**EXCERPT PROVIDED:**
########
Optimization Design of Two-Stage Spur Gear Planetary Reducer

In my research on mechanical transmission systems, I have focused on the optimization of planetary gear reducers, particularly those utilizing spur gears. Spur gears are fundamental components in many mechanical applications due to their simplicity, efficiency, and reliability. In this article, I will delve into the optimization design of a two-stage spur gear planetary reducer, aiming to minimize its volume while meeting all functional and strength requirements. The approach involves establishing a mathematical model with design variables, objective functions, and constraints, followed by applying a hybrid discrete variable optimization method. Throughout this discussion, I will emphasize the role of spur gears in achieving compact and high-performance designs.

Planetary gear transmissions, especially those with spur gears, are widely used in aerospace, lifting and transportation, mining, and petrochemical machinery. Their advantages include small volume, lightweight, compact structure, and high transmission efficiency. However, designing such reducers to optimize volume, mass, and load capacity requires careful parameter selection. Traditional design methods often rely on empirical formulas and iterative adjustments, which may not yield optimal solutions. Therefore, I adopt an optimization design methodology to systematically determine the best parameters, enhancing the reducer’s cost-effectiveness.

The two-stage spur gear planetary reducer I consider consists of two 2K-H type units connected in series. The sun gear of the first stage serves as the input shaft, connected to a motor. The planet carrier of the first stage acts as the output for that stage and the input for the second stage, linked to the sun gear of the second stage. Finally, the planet carrier of the second stage is the output shaft, connected to the load mechanism. This configuration allows for high reduction ratios in a compact space, making it ideal for applications where size and weight are critical. The use of spur gears in this setup ensures straightforward manufacturing and efficient power transmission.

Determination of Design Variables

In optimizing the spur gear planetary reducer, the primary design parameters include the module (m), number of teeth (z), profile shift coefficient (x), pressure angle (α), and face width (b). However, for this two-stage reducer, given the input power P, speed n, total transmission ratio i₀, and number of planet gears nₚ, the volume largely depends on m, z, b, and x. Since all spur gears share the same module, and the numbers of teeth and profile shift coefficients are interrelated due to meshing conditions and total transmission ratio constraints, I select independent design variables. Specifically, after analyzing the gear train, I define the design variable vector as X = [m, z₁, x₁] = [X₁, X₂, X₃], where z₁ is the number of teeth on the first sun gear, and x₁ is its profile shift coefficient. This simplification reduces complexity while capturing the essential factors affecting volume.

To elaborate, the module m is a discrete variable typically standardized in gear design. The number of teeth z₁ influences the gear ratios and sizes of all other spur gears in the system. The profile shift coefficient x₁ affects the tooth geometry and strength. By optimizing these variables, I aim to achieve a balance between size reduction and performance. Table 1 summarizes the design variables and their roles in the spur gear planetary reducer.
########
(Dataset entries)
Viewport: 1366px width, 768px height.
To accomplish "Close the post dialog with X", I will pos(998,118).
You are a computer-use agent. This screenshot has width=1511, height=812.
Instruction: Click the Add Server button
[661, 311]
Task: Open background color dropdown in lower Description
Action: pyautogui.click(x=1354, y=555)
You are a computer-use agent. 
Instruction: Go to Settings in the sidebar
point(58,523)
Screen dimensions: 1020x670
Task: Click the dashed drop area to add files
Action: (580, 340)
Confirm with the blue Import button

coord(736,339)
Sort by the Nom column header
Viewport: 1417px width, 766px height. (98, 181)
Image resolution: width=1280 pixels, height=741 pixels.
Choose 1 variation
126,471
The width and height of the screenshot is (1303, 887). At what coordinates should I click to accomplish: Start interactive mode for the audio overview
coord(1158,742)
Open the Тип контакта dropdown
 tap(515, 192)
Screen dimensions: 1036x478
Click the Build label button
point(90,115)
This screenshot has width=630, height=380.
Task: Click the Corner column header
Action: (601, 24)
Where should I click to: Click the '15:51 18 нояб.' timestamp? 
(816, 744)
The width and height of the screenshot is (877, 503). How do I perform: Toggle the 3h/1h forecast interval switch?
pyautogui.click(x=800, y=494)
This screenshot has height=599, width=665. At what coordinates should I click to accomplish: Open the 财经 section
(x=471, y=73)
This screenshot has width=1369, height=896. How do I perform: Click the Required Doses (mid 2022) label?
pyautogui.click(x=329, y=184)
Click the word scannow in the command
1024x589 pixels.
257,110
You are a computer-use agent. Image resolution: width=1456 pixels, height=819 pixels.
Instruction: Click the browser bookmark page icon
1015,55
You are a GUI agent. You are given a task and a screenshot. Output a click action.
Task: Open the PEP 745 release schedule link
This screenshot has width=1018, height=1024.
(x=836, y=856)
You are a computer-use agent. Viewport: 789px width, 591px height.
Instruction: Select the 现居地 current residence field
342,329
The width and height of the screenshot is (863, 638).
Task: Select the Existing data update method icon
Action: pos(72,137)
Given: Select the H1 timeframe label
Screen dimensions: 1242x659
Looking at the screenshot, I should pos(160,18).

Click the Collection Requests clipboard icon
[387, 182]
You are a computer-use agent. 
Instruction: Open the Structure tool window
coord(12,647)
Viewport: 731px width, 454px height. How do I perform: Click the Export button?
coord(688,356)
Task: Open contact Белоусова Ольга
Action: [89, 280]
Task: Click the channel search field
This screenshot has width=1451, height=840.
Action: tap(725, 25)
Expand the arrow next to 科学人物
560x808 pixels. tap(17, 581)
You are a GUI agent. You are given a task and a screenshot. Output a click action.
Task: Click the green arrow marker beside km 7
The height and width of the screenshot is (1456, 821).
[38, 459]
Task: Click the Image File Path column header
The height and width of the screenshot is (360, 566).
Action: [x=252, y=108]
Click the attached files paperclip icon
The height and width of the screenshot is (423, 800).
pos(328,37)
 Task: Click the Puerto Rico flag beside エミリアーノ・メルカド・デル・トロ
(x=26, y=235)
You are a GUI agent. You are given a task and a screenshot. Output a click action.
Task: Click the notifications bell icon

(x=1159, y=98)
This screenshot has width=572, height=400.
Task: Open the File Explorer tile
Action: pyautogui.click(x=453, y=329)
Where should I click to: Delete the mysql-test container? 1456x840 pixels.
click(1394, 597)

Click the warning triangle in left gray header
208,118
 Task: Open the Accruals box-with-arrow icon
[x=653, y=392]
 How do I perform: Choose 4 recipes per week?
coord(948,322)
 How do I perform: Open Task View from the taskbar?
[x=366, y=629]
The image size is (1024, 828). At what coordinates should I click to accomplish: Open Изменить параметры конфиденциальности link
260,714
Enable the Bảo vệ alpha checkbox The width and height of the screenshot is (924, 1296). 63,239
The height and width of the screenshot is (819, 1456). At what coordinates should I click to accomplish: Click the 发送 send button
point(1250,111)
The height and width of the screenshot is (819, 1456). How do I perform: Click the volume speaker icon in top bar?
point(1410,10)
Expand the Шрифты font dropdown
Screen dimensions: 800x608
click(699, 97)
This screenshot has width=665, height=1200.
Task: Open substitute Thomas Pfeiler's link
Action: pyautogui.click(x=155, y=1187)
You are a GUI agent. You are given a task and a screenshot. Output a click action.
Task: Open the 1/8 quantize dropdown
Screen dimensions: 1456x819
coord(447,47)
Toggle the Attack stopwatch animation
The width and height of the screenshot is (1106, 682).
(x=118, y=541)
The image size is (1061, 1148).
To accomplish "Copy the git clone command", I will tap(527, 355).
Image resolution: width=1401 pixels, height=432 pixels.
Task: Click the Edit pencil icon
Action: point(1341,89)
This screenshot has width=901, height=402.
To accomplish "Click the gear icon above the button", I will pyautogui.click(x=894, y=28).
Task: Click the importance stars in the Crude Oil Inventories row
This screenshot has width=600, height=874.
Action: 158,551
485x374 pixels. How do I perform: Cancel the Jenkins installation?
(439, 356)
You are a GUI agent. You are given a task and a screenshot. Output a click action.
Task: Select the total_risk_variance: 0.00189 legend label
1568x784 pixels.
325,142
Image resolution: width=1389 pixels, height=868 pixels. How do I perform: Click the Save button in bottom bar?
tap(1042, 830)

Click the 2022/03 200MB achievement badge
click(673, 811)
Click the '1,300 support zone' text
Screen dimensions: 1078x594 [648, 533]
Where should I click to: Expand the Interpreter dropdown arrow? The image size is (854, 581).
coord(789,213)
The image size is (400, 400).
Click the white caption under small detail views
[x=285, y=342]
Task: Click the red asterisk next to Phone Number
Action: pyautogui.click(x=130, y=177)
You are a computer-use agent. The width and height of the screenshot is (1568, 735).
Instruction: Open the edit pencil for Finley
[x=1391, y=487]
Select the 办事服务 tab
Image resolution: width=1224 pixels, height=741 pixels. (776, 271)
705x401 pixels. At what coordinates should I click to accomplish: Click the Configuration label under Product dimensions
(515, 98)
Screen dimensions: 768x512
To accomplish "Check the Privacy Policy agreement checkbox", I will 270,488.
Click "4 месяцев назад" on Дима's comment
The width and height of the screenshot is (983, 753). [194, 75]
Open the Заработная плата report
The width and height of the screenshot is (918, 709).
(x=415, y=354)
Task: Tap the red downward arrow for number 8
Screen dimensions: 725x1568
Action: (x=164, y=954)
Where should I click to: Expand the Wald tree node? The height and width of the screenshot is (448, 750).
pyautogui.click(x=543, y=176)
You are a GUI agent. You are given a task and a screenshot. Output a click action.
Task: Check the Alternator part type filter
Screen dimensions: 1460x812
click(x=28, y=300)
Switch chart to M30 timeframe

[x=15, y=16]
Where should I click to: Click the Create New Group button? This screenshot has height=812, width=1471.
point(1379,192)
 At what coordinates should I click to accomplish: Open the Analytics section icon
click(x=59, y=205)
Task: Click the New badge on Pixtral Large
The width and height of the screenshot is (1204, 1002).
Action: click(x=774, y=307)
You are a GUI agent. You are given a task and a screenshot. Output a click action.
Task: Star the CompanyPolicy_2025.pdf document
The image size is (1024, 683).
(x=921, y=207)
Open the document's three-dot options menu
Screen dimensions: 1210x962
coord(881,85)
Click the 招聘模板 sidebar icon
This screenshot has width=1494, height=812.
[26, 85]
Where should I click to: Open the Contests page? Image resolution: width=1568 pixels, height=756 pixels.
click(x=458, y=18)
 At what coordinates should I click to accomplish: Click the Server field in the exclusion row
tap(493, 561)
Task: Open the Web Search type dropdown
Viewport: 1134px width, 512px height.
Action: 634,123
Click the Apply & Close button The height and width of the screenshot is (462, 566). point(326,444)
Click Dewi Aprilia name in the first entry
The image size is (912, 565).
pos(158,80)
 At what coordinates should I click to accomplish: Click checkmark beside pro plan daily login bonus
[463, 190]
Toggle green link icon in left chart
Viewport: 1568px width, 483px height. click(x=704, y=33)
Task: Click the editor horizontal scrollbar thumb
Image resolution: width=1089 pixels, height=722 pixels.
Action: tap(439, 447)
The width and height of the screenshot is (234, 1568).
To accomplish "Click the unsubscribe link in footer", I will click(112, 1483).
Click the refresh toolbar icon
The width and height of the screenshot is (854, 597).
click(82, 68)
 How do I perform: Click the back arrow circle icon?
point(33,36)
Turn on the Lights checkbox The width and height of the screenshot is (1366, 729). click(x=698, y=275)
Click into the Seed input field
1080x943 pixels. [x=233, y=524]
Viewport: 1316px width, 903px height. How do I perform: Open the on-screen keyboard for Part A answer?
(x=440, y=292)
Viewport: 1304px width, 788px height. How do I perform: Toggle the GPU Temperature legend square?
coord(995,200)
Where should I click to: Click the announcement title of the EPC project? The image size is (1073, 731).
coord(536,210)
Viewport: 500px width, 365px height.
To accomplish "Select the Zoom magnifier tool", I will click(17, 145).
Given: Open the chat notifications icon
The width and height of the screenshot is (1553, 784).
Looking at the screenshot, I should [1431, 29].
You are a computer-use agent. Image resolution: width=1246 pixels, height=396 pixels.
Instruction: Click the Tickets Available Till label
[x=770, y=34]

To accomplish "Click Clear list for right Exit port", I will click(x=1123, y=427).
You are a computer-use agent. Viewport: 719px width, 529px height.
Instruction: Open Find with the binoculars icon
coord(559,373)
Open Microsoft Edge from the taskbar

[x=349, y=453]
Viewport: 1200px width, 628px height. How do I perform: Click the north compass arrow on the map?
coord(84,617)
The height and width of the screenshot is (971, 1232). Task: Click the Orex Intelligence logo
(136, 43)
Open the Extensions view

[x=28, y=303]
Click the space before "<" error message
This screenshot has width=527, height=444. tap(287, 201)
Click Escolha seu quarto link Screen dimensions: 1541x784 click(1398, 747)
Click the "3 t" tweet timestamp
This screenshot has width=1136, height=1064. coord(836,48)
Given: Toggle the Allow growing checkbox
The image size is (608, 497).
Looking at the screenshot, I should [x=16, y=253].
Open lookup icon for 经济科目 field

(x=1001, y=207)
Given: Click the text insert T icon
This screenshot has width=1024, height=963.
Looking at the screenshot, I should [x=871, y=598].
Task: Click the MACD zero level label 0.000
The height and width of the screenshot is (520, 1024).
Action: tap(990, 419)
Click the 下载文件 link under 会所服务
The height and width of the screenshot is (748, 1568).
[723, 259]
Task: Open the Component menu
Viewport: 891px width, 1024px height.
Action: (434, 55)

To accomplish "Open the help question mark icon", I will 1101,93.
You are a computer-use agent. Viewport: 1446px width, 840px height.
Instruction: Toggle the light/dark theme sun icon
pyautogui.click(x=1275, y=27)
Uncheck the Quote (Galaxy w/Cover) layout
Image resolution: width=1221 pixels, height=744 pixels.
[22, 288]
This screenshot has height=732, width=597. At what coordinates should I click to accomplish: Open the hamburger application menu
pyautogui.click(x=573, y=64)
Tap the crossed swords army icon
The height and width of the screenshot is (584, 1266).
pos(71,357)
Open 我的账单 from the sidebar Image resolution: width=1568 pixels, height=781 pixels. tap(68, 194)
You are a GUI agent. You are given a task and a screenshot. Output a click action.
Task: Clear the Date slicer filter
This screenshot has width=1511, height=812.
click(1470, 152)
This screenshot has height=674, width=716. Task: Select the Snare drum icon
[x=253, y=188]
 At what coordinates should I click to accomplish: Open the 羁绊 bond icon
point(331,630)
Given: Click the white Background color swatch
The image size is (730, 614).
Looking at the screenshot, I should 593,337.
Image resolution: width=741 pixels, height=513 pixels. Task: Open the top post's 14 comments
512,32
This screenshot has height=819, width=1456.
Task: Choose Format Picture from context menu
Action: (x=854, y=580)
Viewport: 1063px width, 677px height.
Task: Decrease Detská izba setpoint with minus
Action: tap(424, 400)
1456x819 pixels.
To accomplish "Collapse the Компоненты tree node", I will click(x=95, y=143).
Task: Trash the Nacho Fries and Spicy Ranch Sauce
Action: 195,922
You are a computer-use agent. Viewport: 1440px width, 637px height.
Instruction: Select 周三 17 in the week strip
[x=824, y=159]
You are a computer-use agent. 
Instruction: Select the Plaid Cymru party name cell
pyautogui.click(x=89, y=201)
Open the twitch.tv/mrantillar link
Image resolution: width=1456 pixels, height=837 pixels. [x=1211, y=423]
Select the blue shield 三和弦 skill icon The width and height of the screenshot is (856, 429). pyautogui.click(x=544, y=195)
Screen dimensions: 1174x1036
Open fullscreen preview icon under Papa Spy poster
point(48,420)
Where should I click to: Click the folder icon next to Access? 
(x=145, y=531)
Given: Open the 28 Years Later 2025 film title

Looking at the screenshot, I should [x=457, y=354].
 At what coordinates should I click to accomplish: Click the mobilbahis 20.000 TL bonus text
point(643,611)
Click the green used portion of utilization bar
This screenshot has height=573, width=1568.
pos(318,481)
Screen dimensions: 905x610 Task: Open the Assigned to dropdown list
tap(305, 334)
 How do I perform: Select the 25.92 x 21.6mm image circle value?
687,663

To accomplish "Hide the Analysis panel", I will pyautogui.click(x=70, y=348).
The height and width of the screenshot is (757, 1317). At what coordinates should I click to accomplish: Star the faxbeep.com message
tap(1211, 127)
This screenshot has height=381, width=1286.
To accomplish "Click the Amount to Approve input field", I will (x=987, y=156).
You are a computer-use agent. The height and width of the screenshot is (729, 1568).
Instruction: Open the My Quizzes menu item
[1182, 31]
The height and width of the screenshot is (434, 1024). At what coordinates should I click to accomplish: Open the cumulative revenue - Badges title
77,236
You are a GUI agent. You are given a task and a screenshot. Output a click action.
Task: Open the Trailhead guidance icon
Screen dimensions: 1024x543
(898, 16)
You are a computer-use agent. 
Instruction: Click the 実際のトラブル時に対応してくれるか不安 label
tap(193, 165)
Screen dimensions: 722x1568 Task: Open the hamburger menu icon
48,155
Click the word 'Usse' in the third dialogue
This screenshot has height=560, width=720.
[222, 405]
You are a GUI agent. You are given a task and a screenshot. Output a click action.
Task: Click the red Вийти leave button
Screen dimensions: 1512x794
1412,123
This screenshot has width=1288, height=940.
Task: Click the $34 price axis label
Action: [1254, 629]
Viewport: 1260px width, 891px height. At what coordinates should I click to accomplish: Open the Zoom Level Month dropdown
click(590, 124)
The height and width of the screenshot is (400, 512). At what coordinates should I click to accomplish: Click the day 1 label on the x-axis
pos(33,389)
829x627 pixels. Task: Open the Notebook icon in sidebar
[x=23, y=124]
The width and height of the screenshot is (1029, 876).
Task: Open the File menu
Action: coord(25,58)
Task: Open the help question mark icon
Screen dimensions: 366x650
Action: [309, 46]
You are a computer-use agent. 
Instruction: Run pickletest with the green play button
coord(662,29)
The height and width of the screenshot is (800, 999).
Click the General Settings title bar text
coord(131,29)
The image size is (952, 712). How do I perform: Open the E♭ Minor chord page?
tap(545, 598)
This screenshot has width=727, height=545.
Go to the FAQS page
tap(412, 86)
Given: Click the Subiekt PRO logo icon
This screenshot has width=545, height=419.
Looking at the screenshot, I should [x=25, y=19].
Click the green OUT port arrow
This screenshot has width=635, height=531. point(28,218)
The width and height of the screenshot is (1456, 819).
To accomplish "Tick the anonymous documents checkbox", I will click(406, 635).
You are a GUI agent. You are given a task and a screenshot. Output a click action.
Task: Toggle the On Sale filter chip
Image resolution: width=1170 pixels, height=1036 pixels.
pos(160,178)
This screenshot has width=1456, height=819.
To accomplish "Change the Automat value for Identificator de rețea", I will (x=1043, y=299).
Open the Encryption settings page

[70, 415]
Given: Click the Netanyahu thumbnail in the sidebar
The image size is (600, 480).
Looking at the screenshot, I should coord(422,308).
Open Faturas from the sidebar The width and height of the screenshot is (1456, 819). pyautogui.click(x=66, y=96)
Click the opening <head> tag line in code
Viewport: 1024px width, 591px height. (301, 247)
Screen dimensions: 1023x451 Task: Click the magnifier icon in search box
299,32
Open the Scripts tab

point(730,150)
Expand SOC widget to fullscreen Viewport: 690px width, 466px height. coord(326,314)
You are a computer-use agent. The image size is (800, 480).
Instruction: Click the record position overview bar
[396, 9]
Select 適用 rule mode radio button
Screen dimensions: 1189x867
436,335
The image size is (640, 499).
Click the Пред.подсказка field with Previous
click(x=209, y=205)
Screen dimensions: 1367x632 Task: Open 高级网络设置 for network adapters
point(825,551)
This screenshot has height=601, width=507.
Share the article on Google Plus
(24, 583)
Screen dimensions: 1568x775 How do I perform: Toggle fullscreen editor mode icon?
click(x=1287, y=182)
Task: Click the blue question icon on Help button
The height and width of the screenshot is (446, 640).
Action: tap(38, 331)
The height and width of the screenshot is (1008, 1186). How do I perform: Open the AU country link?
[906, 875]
########
**TASK DIRECTIONS:**
According to the planetary reducer article, what are the three variables in the design variable vector X?

**ANSWER TO THIS EXERCISE:**
The module m, the number of teeth on the first sun gear z₁, and that gear's profile shift coefficient x₁.